A chocolate-themed blog

As we’re approaching the Easter weekend, I thought I’d write my blog this week on what, to me, is the most important aspect of the holiday: chocolate.

Chocolate has invaded our lives lately (not that we’re complaining). Recently we girls in the office were lucky enough to each receive a free, and very large, bar of Dairy Milk, thanks to the boys from the Quarantine Productions office downstairs, who seem to be getting paid in chocolate for their work on an upcoming Cadbury’s promotion (more on this another day as I play a small part in it…). And the media’s latest food story has centred around the rather tenuous claim, ‘Chocolate may help keep people slim‘.

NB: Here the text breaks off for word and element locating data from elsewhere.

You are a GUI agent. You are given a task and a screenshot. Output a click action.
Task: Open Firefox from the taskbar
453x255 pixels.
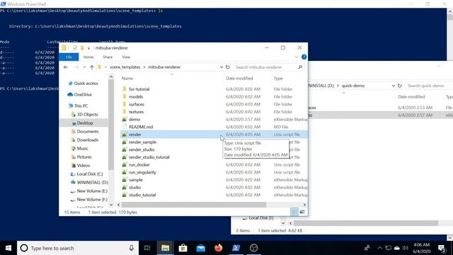tap(219, 248)
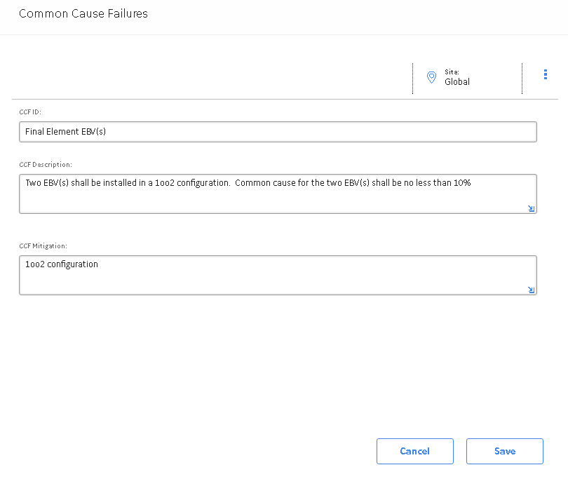
Task: Click the '1oo2 configuration' mitigation text
Action: 62,264

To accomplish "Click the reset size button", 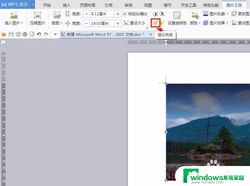I will (135, 23).
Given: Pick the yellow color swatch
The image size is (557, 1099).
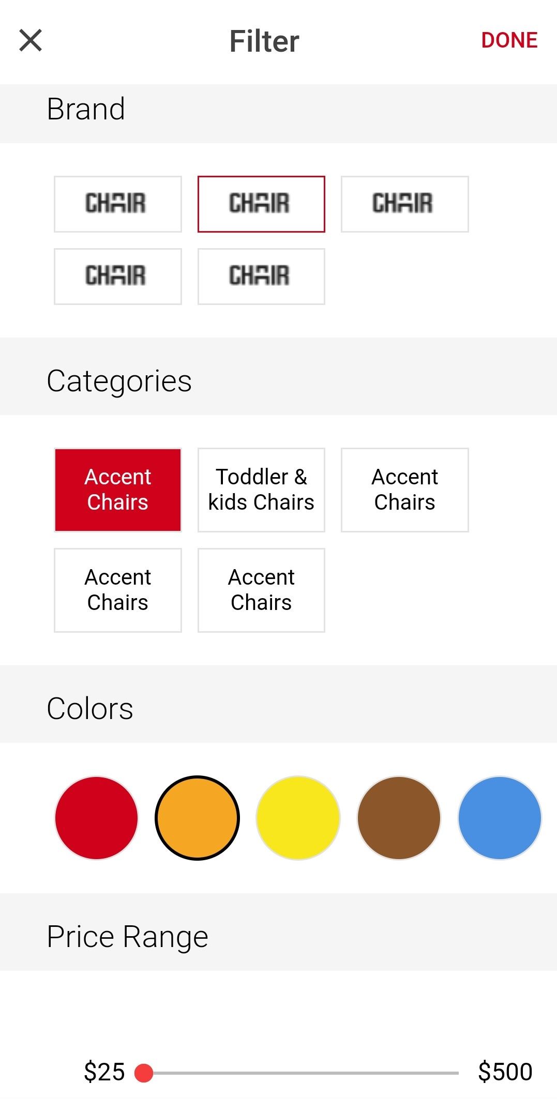Looking at the screenshot, I should pos(298,818).
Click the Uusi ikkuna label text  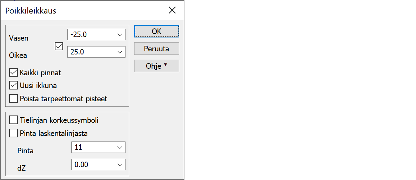pyautogui.click(x=38, y=85)
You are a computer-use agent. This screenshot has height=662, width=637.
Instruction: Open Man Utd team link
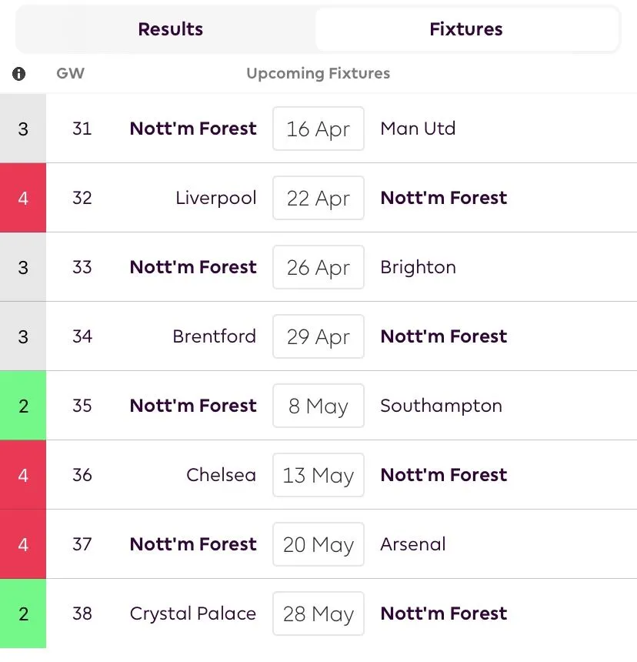click(418, 129)
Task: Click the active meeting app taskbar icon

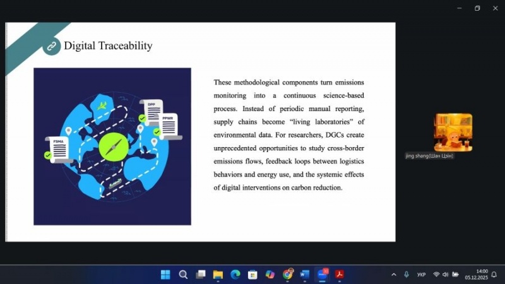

Inevitably, my thoughts turned to chocolate in the world of literature. It seemed an odd topic at first, but the more I thought about it, the more I realised that it makes an appearance in many books. The most obvious is of course Roald Dahl’s Charlie and the Chocolate Factory, where chocolate appears as a delicious (and potentially sinister) temptation. Another popular children’s author also seems to have an obsession with chocolate – J.K. Rowling, anyone? In Harry Potter we not only encounter leaping Chocolate Frogs, but chocolate also helps to fend off the soul-chilling effects of the Dementors. (I’ll stop there, before I reveal just how much I know about Harry Potter. I can’t help it – I’m of the Potter generation!)  And chocolate again takes on a magical quality in books like Joanne Harris’s Chocolat and Laura Esquivel’s Like Water for Chocolate. Both of these books are of the magical realist genre – where everyday life is imbued with the strange and supernatural  – and chocolate seems to be the focal point of their magic.

So as you tuck into your Easter egg this weekend, make sure you savour it – some of our best authors claim it as our most magical food! And keep reading the title of the above BBC article, so you don’t feel too guilty about it.